Task details:
All entries should be printed precisely as written.

(Input for this task begins)

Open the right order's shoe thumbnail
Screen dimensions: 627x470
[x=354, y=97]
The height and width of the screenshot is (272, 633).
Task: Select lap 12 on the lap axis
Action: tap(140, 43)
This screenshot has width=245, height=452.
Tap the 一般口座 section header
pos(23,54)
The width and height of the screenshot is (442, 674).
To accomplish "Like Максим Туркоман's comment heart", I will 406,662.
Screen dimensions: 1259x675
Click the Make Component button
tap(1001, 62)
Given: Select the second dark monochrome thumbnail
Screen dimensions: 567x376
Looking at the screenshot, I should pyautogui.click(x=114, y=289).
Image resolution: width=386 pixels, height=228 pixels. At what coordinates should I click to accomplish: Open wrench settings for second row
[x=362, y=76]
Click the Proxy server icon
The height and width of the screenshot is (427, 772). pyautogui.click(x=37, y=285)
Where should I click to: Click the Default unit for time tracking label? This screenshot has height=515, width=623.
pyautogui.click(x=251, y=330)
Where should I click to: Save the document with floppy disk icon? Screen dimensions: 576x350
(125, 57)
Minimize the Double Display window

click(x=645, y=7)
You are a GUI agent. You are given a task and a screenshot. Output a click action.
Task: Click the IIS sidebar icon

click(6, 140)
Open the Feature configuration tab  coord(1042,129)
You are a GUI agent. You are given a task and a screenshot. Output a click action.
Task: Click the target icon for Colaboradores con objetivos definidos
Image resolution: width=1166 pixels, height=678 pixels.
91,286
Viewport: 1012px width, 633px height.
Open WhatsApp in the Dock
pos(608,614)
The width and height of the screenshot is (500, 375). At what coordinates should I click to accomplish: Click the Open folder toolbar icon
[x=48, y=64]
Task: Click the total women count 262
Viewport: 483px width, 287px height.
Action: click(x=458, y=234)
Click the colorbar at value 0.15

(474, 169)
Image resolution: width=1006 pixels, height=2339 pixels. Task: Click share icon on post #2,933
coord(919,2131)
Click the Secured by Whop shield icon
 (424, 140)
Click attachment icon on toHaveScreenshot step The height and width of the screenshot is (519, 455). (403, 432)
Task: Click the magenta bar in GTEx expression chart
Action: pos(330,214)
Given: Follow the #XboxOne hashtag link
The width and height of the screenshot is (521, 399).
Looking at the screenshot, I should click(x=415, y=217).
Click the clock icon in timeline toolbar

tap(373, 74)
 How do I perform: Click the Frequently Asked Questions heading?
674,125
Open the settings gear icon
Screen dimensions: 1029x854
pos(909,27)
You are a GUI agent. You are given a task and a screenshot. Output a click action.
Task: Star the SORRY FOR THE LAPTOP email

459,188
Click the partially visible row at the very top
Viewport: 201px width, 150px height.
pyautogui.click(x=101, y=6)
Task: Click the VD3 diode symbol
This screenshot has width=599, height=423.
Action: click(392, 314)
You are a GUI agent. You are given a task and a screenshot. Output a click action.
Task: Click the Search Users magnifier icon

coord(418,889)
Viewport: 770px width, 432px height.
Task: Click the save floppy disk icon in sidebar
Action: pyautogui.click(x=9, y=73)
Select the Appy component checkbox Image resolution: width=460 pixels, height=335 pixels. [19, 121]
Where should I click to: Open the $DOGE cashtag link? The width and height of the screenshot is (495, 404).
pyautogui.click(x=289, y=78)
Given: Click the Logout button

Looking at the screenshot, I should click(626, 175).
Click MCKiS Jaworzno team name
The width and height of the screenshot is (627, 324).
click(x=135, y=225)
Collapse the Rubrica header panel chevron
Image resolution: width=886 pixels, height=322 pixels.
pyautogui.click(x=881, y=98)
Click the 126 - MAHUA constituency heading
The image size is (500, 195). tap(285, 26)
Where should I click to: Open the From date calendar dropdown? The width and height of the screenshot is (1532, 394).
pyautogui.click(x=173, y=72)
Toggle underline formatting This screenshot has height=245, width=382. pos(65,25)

(Input for this task ends)

Answer to this task:
Open the right order's shoe thumbnail
Screen dimensions: 627x470
[x=354, y=97]
The height and width of the screenshot is (272, 633).
Task: Select lap 12 on the lap axis
Action: tap(140, 43)
This screenshot has width=245, height=452.
Tap the 一般口座 section header
pos(23,54)
The width and height of the screenshot is (442, 674).
To accomplish "Like Максим Туркоман's comment heart", I will 406,662.
Screen dimensions: 1259x675
Click the Make Component button
tap(1001, 62)
Given: Select the second dark monochrome thumbnail
Screen dimensions: 567x376
Looking at the screenshot, I should pyautogui.click(x=114, y=289).
Image resolution: width=386 pixels, height=228 pixels. At what coordinates should I click to accomplish: Open wrench settings for second row
[x=362, y=76]
Click the Proxy server icon
The height and width of the screenshot is (427, 772). pyautogui.click(x=37, y=285)
Where should I click to: Click the Default unit for time tracking label? This screenshot has height=515, width=623.
pyautogui.click(x=251, y=330)
Where should I click to: Save the document with floppy disk icon? Screen dimensions: 576x350
(125, 57)
Minimize the Double Display window

click(x=645, y=7)
You are a GUI agent. You are given a task and a screenshot. Output a click action.
Task: Click the IIS sidebar icon

click(6, 140)
Open the Feature configuration tab  coord(1042,129)
You are a GUI agent. You are given a task and a screenshot. Output a click action.
Task: Click the target icon for Colaboradores con objetivos definidos
Image resolution: width=1166 pixels, height=678 pixels.
91,286
Viewport: 1012px width, 633px height.
Open WhatsApp in the Dock
pos(608,614)
The width and height of the screenshot is (500, 375). At what coordinates should I click to accomplish: Click the Open folder toolbar icon
[x=48, y=64]
Task: Click the total women count 262
Viewport: 483px width, 287px height.
Action: click(x=458, y=234)
Click the colorbar at value 0.15

(474, 169)
Image resolution: width=1006 pixels, height=2339 pixels. Task: Click share icon on post #2,933
coord(919,2131)
Click the Secured by Whop shield icon
 (424, 140)
Click attachment icon on toHaveScreenshot step The height and width of the screenshot is (519, 455). (403, 432)
Task: Click the magenta bar in GTEx expression chart
Action: pos(330,214)
Given: Follow the #XboxOne hashtag link
The width and height of the screenshot is (521, 399).
Looking at the screenshot, I should click(x=415, y=217).
Click the clock icon in timeline toolbar

tap(373, 74)
 How do I perform: Click the Frequently Asked Questions heading?
674,125
Open the settings gear icon
Screen dimensions: 1029x854
pos(909,27)
You are a GUI agent. You are given a task and a screenshot. Output a click action.
Task: Star the SORRY FOR THE LAPTOP email

459,188
Click the partially visible row at the very top
Viewport: 201px width, 150px height.
pyautogui.click(x=101, y=6)
Task: Click the VD3 diode symbol
This screenshot has width=599, height=423.
Action: click(392, 314)
You are a GUI agent. You are given a task and a screenshot. Output a click action.
Task: Click the Search Users magnifier icon

coord(418,889)
Viewport: 770px width, 432px height.
Task: Click the save floppy disk icon in sidebar
Action: pyautogui.click(x=9, y=73)
Select the Appy component checkbox Image resolution: width=460 pixels, height=335 pixels. [19, 121]
Where should I click to: Open the $DOGE cashtag link? The width and height of the screenshot is (495, 404).
pyautogui.click(x=289, y=78)
Given: Click the Logout button

Looking at the screenshot, I should click(626, 175).
Click MCKiS Jaworzno team name
The width and height of the screenshot is (627, 324).
click(x=135, y=225)
Collapse the Rubrica header panel chevron
Image resolution: width=886 pixels, height=322 pixels.
pyautogui.click(x=881, y=98)
Click the 126 - MAHUA constituency heading
The image size is (500, 195). tap(285, 26)
Where should I click to: Open the From date calendar dropdown? The width and height of the screenshot is (1532, 394).
pyautogui.click(x=173, y=72)
Toggle underline formatting This screenshot has height=245, width=382. pos(65,25)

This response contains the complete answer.